Recover your instance
To automatically recover an instance when a system status check failure occurs, you can use the default configuration of the instance or create an Amazon CloudWatch alarm. If an instance becomes unreachable because of an underlying hardware failure or a problem that requires AWS involvement to repair, the instance is automatically recovered.
A recovered instance is identical to the original instance, including the instance ID, private IP addresses, Elastic IP addresses, and all instance metadata. If the impaired instance has a public IPv4 address, the instance retains the public IPv4 address after recovery. If the impaired instance is in a placement group, the recovered instance runs in the placement group. During instance recovery, the instance is migrated as part of an instance reboot, and any data that is in-memory is lost.

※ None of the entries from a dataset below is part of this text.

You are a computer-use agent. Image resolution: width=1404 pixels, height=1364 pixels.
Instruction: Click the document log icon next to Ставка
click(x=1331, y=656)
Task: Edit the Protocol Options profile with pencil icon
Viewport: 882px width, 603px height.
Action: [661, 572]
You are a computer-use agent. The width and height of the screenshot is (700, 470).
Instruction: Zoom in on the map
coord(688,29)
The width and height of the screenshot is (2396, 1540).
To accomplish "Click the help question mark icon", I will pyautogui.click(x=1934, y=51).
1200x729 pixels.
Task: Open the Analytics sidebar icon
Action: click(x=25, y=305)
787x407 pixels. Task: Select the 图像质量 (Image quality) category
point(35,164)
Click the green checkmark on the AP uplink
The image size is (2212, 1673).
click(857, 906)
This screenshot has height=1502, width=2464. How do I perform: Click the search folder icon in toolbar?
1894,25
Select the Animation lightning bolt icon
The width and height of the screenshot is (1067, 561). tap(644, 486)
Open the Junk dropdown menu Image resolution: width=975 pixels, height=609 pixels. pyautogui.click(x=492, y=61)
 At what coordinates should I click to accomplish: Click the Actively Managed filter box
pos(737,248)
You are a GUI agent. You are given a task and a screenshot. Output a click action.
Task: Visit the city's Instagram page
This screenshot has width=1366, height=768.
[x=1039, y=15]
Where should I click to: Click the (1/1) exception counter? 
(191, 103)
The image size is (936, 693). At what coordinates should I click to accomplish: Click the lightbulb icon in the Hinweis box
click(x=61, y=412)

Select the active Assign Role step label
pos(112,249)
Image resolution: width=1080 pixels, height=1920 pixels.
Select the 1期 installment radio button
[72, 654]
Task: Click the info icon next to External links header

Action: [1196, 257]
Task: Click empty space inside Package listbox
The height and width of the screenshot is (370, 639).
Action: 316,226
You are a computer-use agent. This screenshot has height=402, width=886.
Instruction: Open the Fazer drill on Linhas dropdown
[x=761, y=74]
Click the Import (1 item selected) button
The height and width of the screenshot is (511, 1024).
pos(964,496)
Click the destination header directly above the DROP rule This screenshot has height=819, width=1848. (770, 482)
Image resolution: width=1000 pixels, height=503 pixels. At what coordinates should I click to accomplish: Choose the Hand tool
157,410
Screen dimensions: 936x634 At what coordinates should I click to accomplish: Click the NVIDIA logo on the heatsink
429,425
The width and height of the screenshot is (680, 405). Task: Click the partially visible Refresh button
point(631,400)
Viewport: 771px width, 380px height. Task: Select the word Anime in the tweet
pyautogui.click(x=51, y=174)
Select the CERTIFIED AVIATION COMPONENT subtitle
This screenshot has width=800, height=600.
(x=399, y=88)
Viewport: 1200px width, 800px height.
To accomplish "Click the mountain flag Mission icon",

Examples of problems that require instance recovery:
-
Loss of network connectivity
-
Loss of system power
-
Software issues on the physical host
-
Hardware issues on the physical host that impact network reachability
Topics
Simplified automatic recovery based on instance configuration
Instances that support simplified automatic recovery are configured by default to recover a failed instance. The default configuration applies to new instances that you launch and existing instances that you previously launched. Simplified automatic recovery is initiated in response to system status check failures. Simplified automatic recovery doesn't take place during Service Health Dashboard events, or any other events that impact the underlying hardware. For more information, see Troubleshoot instance recovery failures.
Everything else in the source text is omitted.